La Superintendencia de Servicios Sanitarios (SISS), junto al Centro de Investigación para la Gestión Integrada del Riesgo de Desastres (Cigiden), presentaron la «Guía metodológica para el desarrollo de un índice de riesgo de amenazas naturales que afectan a los sistemas de producción de agua potable», luego de más de dos años de estudios y trabajo.

Eventos de desastre como el terremoto que azotó a Chile el 27 de febrero de 2010, los aluviones de 2015 y 2017 en el norte del país o los mega incendios forestales de la zona centro-sur de 2017, han dado cuenta de la relevancia de adoptar la gestión de riesgos de desastres en el modelo de desarrollo del país. El sector sanitario no es ajeno a esta realidad, es por esto que la SISS ha impulsado acciones tendientes a contar con un país más resiliente y sustentable hacia el futuro.

«Este trabajo comenzó en enero de 2019, con el fin de construir una guía metodológica para incentivar a las empresas el incorporar de manera sistemática y transversal en el sector, el análisis de riesgo de desastres dentro de su gestión propia del suministro de agua potable. El estudio analiza algunas amenazas naturales, así como las vulnerabilidades existentes en los sistemas de producción de agua potable frente a estas amenazas, combinando todo en índices y matrices para determinar niveles de riesgo», explica el jefe de la Unidad de Riesgos de Desastres, Sergio Barbera.

Durante estos dos años de trabajo, se realizó una invitación amplia a todo el sector sanitario, buscando salir del foco de trabajo en la respuesta ante desastres, como por ejemplo, el suministro alternativo, y concentrar energías en el desarrollo de la prevención. «En el período 2015-2018 nos vimos enfrentados como sector a importantes aluviones en el norte, así como cortes masivos de agua potable en la Región Metropolitana, lo que inevitablemente sesgó la mirada del sector sanitario, concentrando su foco en la respuesta ante desastres, en desmedro de la prevención. A partir del 2019, sin dejar de lado los aspectos de respuesta, re-enfocamos la mirada en la prevención, es sabido que cada peso invertido en prevenir puede ahorrar entre cuatro y siete pesos en respuesta ante desastres, con eso en mente, nos concentramos en desarrollar líneas de trabajo que apunten a fortalecer de manera preventiva los sistemas para enfrentar futuros eventos de desastre, y para ello, sumamos como socio estratégico a la academia», dice Barbera.

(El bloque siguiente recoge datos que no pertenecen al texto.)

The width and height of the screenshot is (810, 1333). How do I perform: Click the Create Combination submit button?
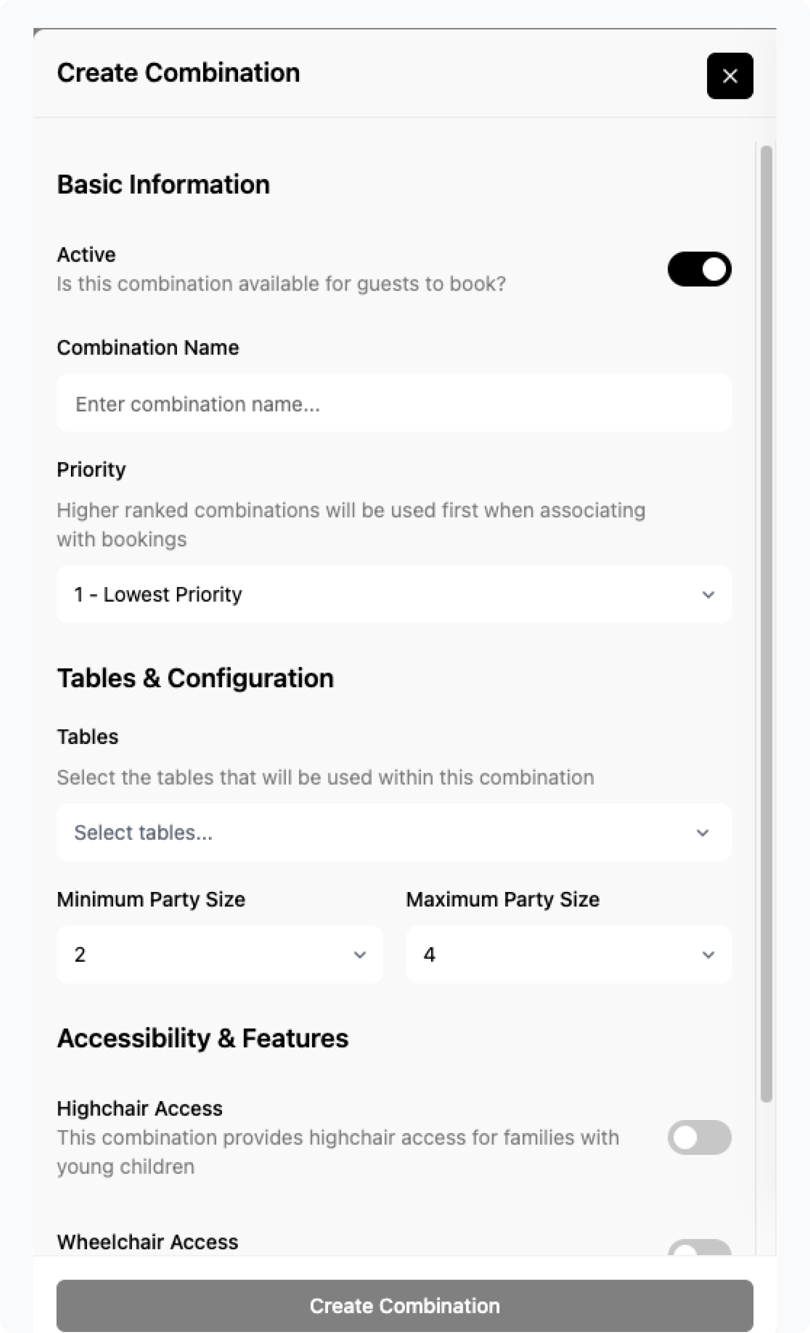(x=404, y=1305)
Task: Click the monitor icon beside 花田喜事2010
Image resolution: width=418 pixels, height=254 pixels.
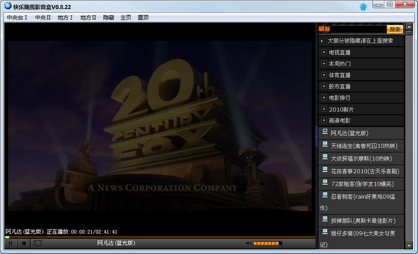Action: pyautogui.click(x=324, y=170)
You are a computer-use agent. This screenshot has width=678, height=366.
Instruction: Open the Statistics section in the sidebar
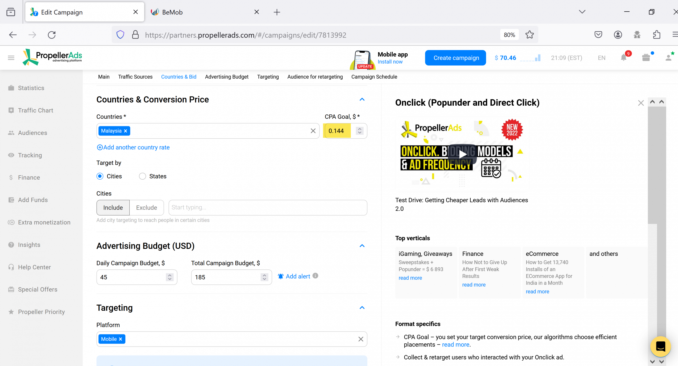pyautogui.click(x=31, y=88)
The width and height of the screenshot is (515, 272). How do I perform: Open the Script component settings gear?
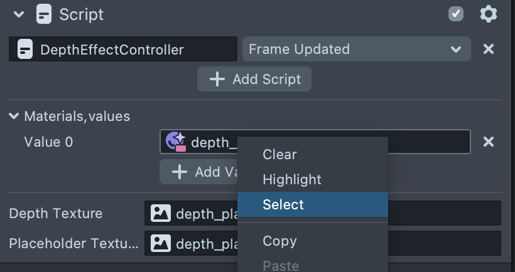pyautogui.click(x=488, y=14)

A partir de ahora, y con esta guía, se pretende seguir avanzando, de manera que este instrumento, o un derivado de este, sea parte de los elementos de regulación del sector sanitario, con características de obligatorio y exigible. «Actualmente no estamos en condiciones de que este tipo de instrumentos sea obligatorio y/o exigible, pero sí es un paso importante en ese sentido. Las empresas, por cierto que se ven afectadas frente a eventos de gran impacto, requieren y necesitan reglas claras en el ámbito de la gestión de riesgo de desastres, un aspecto que es prácticamente inexistente en nuestro marco regulatorio vigente. Para que esta herramienta evolucione de ser un instrumento indicativo a ser la base de un instrumento formal y parte de la regulación del sector, debemos hacer un trabajo intenso en la SISS y luego conjunto con las empresas», señala Barbera.